He stopped pacing and stood still, stood facing her. There was so much
rage inside him he could all but feel it searing his pores. And the
bitter rise of it stung his throat. "That was when she figured I'd
better start earning my keep. She'd been in the life long enough to know
where to go to find men who didn't much care for women. Men who would
pay for children."
She couldn't speak, even when she pressed a hand to her throat as if to
push words, any words, out. She could only stand there, her face
bone-white in the light of the rising moon and her eyes huge and
horrified.
"The first time, you fight. You fight like your life depends on it, and
part of you doesn't believe it's really going to happen. It just can't
happen. Doesn't matter that you know what sex is because you've been
around the ugly edge of it all your life. You don't know what this is,
can't believe it's possible. Until it's happening. Until you can't stop
it from happening."
"Oh, Ethan. Oh, God. Oh, God." She began to weep, for him, for the
little boy, for a world where such horrors could exist.

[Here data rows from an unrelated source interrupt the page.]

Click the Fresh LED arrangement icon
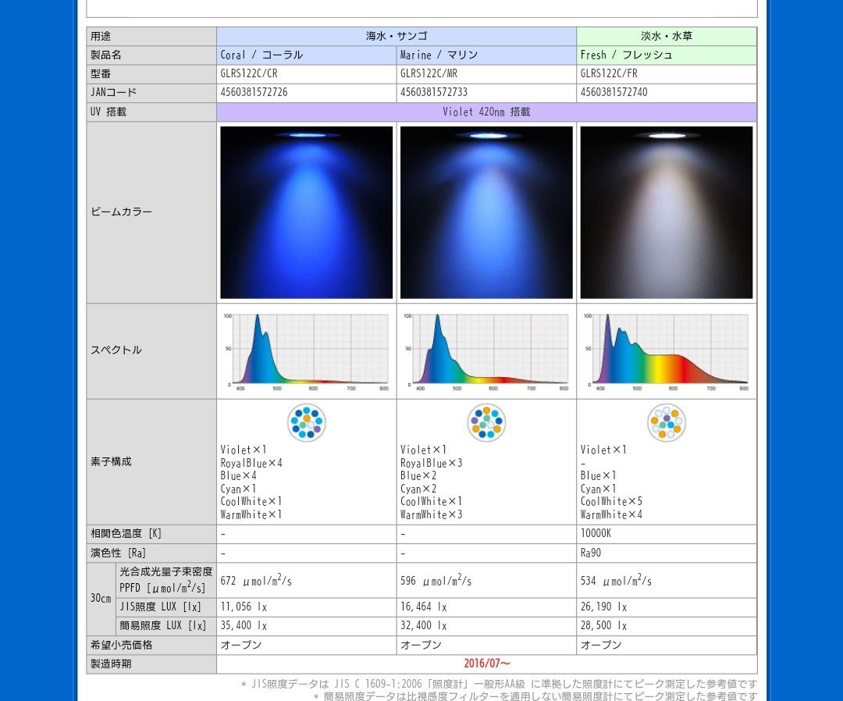 [667, 422]
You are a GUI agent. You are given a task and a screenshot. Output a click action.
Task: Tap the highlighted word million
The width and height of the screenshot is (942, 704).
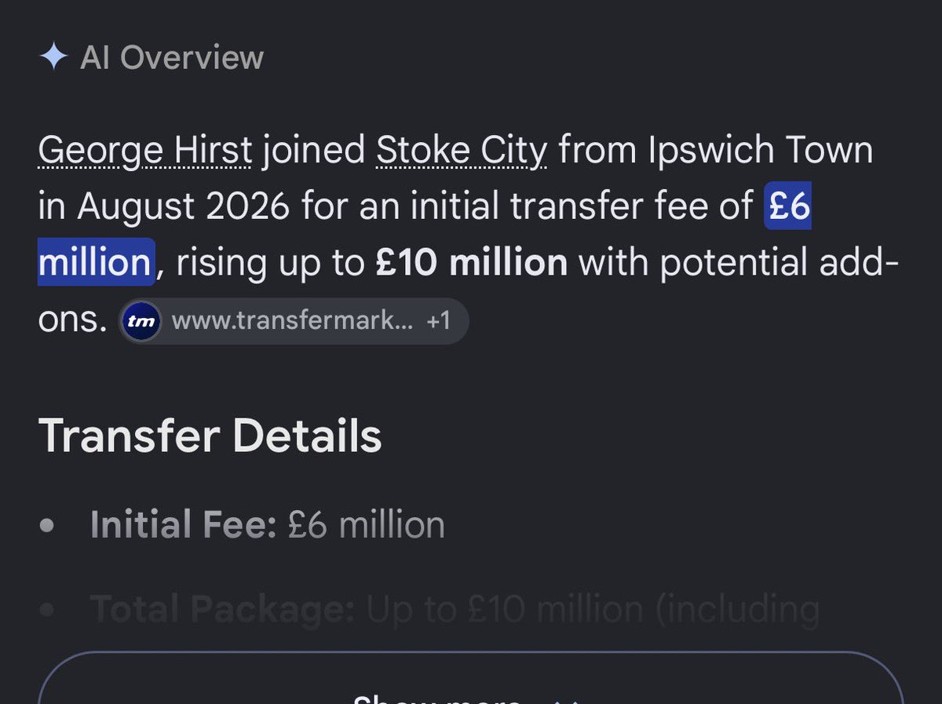pos(95,263)
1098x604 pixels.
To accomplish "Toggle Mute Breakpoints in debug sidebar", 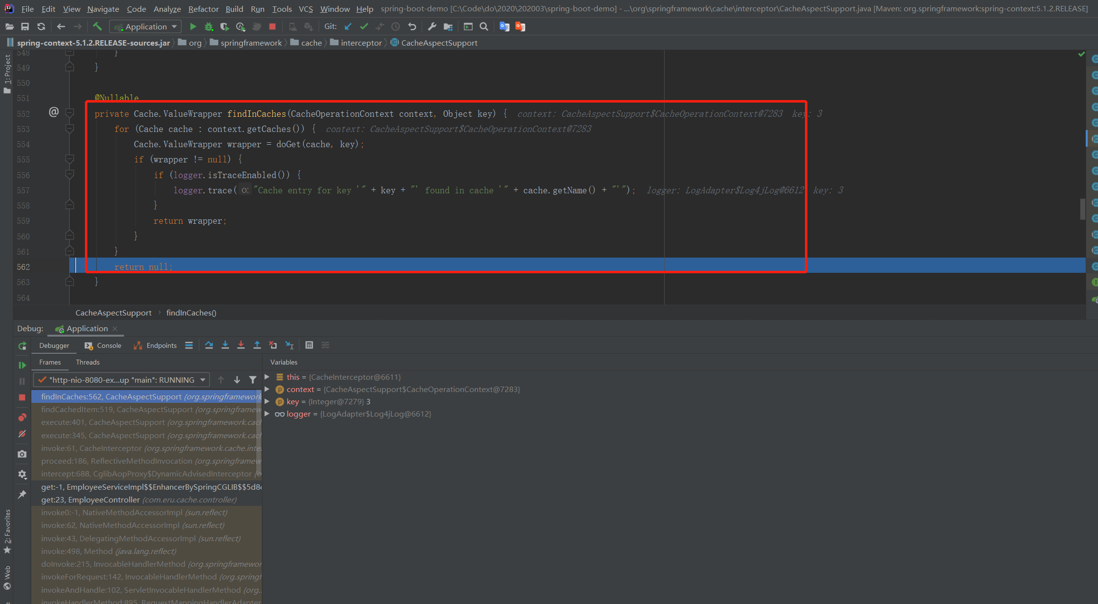I will tap(22, 434).
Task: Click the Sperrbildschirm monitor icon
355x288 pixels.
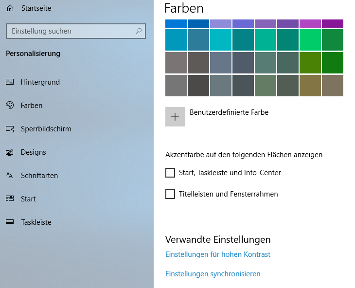Action: click(x=10, y=129)
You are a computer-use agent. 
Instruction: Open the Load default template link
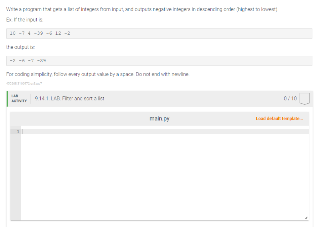pyautogui.click(x=279, y=119)
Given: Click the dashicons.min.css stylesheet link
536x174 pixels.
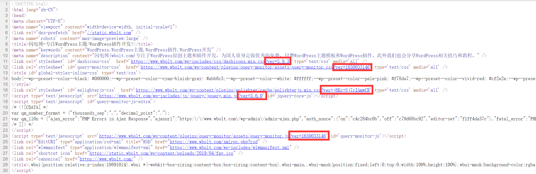Looking at the screenshot, I should pyautogui.click(x=197, y=61).
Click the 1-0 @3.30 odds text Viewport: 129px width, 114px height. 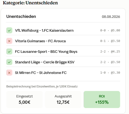click(x=110, y=73)
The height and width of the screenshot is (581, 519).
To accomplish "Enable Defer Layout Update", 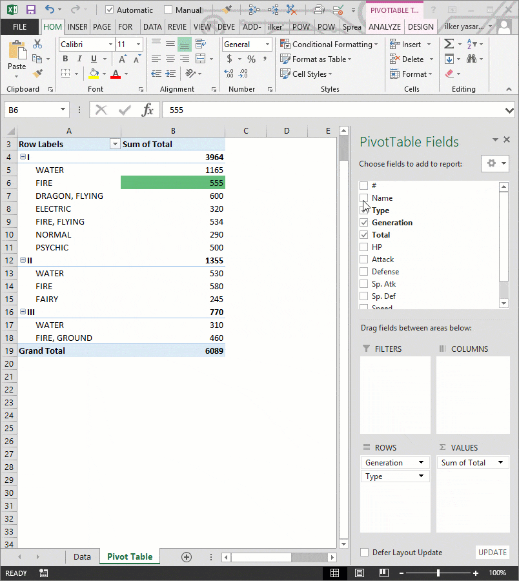I will coord(363,552).
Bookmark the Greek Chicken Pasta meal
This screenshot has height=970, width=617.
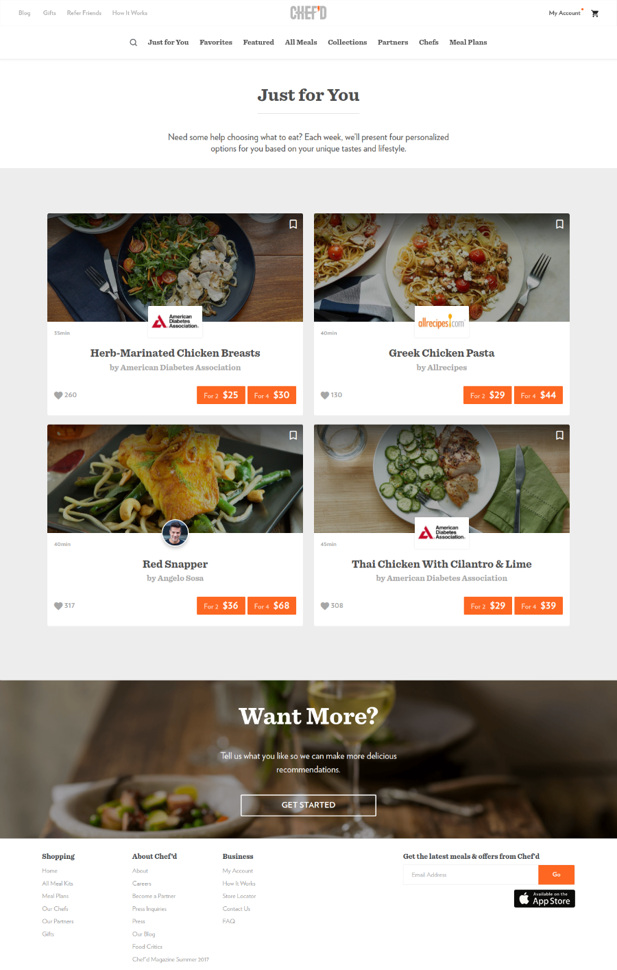pyautogui.click(x=559, y=224)
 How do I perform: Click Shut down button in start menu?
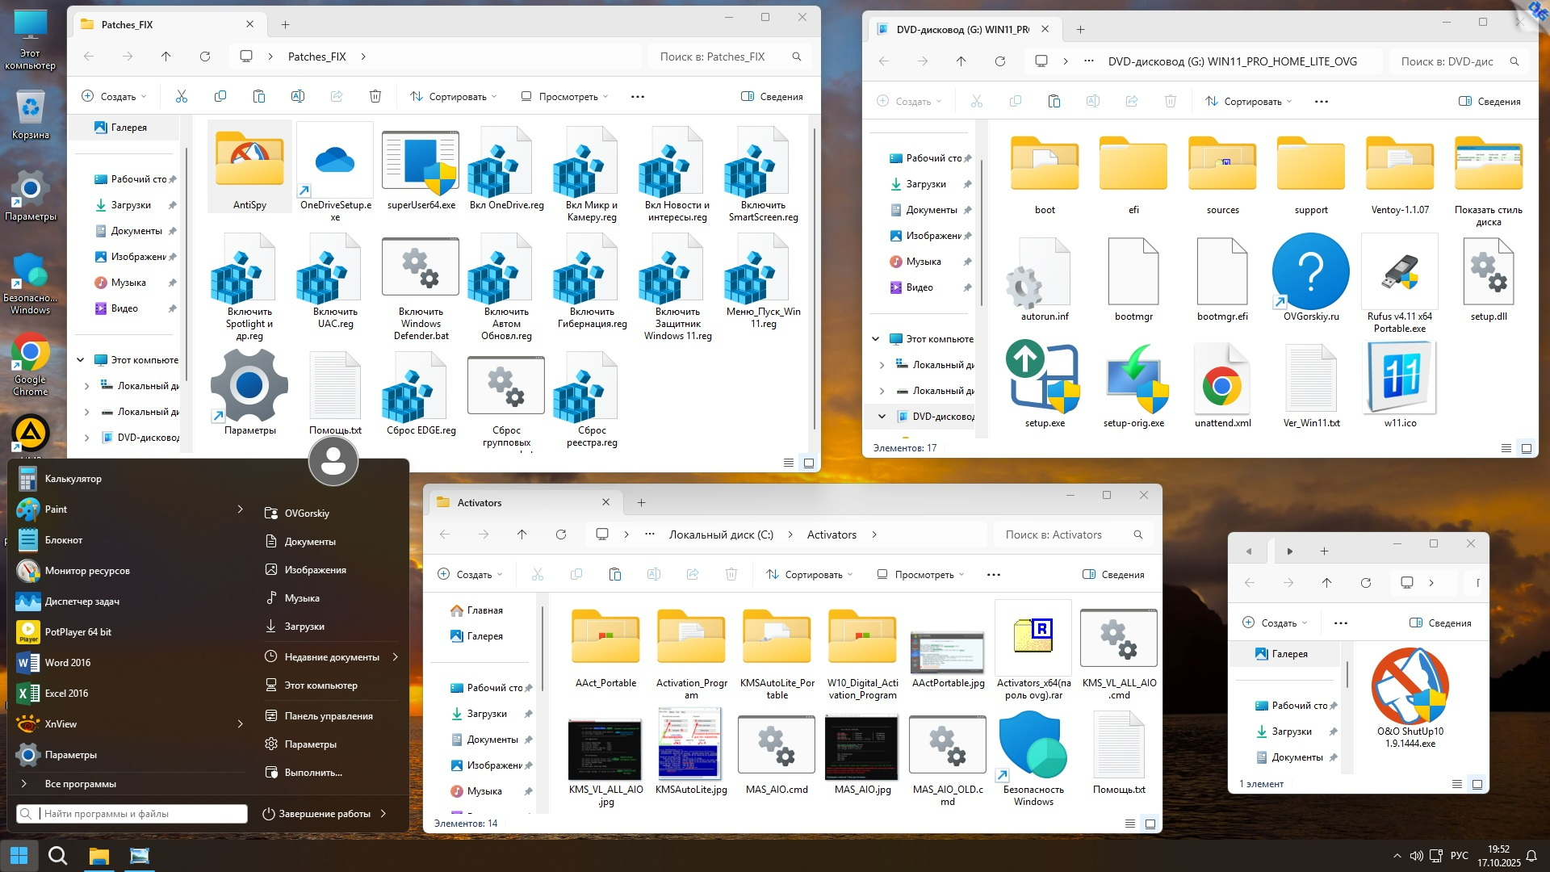[x=316, y=814]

"She made twenty dollars, gave me two. And made a whore of me."
"No," Grace said, helpless and sobbing. "No."
"I burned the money, but that didn't change anything. She gave me a
couple of weeks, then she sold me again. You fight the second time, too.
Harder even than the first, because now you know, and now you believe.
And you keep fighting, every time, over and over through the same
nightmare until you just give up. You take the money and you hide it
because one day you'll have enough. Then you'll kill her and get out.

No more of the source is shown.